The 9.99 range isn’t high-ABV just for the sake of it. Winnie says it’s hard to convince consumers to spend money on beer, and while Taihu still uses the best ingredients, “quality” isn’t a talking point for the average beer drinker with whom Taihu is trying to engage. “I don't really want to use the word ‘craft’ too much, because it makes people think about something more high-end or expensive that you might get in a cafe or cool bar,” says Winnie. “I don’t want to be like that, so we try to make our products easy to approach.”

She goes on to point out that beer is cheap in Taiwan. When the country joined the WTO in 2002, the government had to relinquish anti-competition laws over alcohol and tobacco production, but that didn’t mean it had to stop brewing entirely. The biggest brewery in Taiwan, Taiwan Beer, is still run by the government. Pre-pandemic, Heineken also set up a brewery in Taiwan, and held about 20% of the market share. These entities can produce and sell beer for less than a US dollar, but even cheaper still is beer imported from China. 

As such, Winnie says that if you’re looking at a supermarket shelf and see beer from Taiwan Beer for $1, and beer from Taihu for $3, there needs to be something special about the $3 beer. The 9.99 range is therefore all about bang for your buck. With time, she hopes a beer’s selling point can become more about where, how or with what it is brewed, but for now, the challenge is just to get people to spend a little more than they’re used to. 


Winnie has a better overview than most when it comes to craft beer in Taiwan. In 2022, to mark 20 years since Taiwan joined the WTO, she founded the Taiwan Brewers Association. She had a feeling that tax on alcohol in Taiwan was unfair, with macro and microbreweries being subject to the same regulations. Acknowledging that there’s strength in numbers, but that the time and resources of many breweries were funneled into survival, Winnie set the association up as a body that could lobby the government on behalf of all 35 members; 20 breweries and 15 contract brands. 
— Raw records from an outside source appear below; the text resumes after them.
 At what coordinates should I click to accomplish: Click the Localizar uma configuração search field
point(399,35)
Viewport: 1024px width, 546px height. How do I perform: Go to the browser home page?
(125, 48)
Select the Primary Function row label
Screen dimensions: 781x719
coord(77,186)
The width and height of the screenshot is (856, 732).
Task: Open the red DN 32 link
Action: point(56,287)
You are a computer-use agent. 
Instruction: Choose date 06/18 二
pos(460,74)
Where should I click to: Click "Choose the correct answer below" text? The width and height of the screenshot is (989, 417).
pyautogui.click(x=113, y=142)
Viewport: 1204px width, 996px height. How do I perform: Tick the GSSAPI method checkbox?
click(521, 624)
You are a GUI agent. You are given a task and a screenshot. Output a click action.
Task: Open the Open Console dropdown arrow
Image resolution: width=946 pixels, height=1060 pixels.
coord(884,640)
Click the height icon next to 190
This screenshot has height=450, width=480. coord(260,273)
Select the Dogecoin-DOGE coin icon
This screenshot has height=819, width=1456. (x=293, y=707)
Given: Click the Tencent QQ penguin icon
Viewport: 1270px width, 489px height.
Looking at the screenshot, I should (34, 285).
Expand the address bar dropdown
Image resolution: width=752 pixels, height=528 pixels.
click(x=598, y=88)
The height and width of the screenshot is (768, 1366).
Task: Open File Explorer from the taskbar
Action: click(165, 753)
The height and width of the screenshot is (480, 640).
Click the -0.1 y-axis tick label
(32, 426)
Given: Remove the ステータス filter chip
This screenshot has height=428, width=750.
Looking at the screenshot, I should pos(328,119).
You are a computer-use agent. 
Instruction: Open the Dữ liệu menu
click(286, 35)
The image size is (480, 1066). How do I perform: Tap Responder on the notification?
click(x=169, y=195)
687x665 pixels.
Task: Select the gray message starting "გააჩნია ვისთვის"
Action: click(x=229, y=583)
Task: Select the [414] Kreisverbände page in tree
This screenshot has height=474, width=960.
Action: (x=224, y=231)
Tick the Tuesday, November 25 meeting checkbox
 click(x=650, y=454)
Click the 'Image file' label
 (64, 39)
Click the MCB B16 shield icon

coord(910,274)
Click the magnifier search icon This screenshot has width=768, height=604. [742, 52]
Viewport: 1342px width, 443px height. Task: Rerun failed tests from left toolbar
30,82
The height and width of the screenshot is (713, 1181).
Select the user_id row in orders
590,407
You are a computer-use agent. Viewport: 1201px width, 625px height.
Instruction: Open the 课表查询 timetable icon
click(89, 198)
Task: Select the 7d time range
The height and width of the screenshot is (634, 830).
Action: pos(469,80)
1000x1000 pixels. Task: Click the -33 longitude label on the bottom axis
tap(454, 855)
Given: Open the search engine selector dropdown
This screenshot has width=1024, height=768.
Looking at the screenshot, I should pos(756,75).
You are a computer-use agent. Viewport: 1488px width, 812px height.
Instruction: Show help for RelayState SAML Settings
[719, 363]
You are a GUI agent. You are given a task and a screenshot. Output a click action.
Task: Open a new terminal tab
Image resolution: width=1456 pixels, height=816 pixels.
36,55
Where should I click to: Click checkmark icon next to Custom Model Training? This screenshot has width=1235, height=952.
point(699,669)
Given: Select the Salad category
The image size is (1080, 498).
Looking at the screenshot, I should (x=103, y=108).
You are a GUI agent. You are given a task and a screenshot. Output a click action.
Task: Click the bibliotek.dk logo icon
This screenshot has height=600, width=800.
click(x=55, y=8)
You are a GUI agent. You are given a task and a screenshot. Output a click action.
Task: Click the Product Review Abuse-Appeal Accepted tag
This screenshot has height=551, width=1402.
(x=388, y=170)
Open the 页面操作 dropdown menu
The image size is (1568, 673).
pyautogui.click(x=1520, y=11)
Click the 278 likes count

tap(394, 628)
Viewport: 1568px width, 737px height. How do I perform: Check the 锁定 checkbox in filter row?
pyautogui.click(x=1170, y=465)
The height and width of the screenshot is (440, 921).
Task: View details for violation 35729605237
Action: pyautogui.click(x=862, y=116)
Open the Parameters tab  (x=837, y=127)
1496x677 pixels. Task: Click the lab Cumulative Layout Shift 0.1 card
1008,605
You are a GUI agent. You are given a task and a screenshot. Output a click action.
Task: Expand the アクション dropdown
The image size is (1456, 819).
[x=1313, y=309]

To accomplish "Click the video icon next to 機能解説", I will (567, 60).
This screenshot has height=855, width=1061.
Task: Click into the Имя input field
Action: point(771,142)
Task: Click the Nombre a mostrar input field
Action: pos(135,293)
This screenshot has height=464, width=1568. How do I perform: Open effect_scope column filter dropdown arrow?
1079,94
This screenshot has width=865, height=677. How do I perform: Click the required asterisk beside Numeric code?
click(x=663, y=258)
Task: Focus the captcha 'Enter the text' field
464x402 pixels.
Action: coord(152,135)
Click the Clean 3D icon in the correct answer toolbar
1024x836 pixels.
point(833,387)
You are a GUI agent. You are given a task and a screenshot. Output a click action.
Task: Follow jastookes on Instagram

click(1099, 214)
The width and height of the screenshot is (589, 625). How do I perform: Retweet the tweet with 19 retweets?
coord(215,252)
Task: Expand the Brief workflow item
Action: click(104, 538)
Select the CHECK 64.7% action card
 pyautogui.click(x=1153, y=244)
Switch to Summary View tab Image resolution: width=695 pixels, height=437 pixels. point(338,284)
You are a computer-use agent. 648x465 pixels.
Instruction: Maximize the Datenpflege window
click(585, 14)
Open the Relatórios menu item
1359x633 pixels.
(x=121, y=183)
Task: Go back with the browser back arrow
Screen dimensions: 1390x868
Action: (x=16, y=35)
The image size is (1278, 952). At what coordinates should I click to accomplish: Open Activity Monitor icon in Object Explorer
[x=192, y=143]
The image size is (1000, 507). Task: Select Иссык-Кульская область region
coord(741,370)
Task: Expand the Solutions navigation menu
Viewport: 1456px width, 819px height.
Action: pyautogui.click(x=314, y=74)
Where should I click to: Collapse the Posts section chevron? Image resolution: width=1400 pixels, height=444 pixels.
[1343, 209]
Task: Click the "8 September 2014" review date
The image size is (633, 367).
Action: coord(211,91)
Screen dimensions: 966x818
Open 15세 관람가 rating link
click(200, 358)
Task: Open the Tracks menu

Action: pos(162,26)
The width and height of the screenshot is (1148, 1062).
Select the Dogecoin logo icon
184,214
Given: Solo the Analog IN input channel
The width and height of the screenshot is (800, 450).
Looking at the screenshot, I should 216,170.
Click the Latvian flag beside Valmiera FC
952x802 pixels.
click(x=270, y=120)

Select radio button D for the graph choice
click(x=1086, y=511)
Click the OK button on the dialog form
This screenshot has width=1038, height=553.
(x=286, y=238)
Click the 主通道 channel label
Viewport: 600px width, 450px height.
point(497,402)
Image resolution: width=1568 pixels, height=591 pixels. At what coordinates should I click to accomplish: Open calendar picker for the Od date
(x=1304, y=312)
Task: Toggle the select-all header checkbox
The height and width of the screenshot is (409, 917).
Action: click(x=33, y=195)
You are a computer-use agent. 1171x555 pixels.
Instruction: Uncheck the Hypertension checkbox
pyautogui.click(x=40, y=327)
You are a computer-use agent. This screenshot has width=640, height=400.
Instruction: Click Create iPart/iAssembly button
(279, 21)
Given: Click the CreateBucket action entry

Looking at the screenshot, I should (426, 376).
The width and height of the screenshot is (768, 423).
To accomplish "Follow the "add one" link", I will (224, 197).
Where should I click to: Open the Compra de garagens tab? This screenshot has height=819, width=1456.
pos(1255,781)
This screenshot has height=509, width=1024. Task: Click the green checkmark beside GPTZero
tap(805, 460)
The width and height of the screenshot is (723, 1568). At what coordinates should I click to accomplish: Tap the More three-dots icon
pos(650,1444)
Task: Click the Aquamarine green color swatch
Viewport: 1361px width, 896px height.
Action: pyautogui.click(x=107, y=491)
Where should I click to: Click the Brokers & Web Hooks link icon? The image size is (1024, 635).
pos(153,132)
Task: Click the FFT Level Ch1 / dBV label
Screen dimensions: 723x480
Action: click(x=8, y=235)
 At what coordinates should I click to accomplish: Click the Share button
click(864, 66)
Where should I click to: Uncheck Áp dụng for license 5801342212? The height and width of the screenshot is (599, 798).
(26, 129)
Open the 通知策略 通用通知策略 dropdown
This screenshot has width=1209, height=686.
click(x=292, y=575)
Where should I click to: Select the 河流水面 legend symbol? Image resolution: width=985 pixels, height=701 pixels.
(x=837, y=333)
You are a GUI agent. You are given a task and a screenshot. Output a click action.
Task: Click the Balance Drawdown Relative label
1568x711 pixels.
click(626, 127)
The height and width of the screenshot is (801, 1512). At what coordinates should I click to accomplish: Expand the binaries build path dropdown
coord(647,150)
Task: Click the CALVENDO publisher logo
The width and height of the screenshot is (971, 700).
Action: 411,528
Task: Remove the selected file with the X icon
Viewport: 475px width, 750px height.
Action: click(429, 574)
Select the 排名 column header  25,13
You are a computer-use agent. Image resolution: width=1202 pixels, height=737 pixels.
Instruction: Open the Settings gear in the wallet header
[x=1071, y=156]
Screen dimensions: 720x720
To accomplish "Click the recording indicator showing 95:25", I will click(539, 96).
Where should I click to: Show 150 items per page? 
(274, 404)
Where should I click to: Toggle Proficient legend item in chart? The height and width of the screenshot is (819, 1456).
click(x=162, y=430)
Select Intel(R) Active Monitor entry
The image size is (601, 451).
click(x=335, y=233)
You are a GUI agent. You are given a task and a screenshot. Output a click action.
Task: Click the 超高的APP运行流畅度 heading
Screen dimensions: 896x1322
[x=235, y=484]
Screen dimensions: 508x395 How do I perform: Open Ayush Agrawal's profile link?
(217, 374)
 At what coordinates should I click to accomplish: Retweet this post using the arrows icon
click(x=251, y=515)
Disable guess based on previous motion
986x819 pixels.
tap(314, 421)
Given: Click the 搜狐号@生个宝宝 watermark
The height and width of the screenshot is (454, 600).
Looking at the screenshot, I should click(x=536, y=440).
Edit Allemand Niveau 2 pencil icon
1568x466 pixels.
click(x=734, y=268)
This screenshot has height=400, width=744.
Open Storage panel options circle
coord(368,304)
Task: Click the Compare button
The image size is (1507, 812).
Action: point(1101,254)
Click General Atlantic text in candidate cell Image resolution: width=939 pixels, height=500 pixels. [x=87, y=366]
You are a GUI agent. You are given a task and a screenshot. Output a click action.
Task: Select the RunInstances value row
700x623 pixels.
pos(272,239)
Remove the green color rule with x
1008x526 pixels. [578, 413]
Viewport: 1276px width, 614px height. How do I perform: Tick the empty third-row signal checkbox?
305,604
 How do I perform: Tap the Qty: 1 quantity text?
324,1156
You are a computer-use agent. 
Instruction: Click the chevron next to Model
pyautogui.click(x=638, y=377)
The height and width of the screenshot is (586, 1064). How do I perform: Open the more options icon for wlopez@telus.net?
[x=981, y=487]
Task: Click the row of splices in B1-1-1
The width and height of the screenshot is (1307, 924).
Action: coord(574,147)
Recently she’s been trying to incorporate information exchange into the structure of the association, hosting an educational talk on hops last year, which was attended by Sierra Nevada, and planning a sensory panel this year. However, she says the uptake on these events could use improvement. Like Doug and Spencer at Redpoint, she notes that a lot of Taiwanese craft breweries, while friendly and willing to help each other, tend to do their own thing, which isn’t conducive to the strong community needed to do some of the more fun stuff. She’d love to see a Taiwanese craft beer festival take place, and for there to be more events that engage with the public, but she can’t make this happen single-handedly, while also steering the ship at Taihu. That said, if anyone can engender enthusiasm, remind people of why the brewing industry is worth fighting for, and reignite their love of craft, it’s Winnie. She certainly did for me.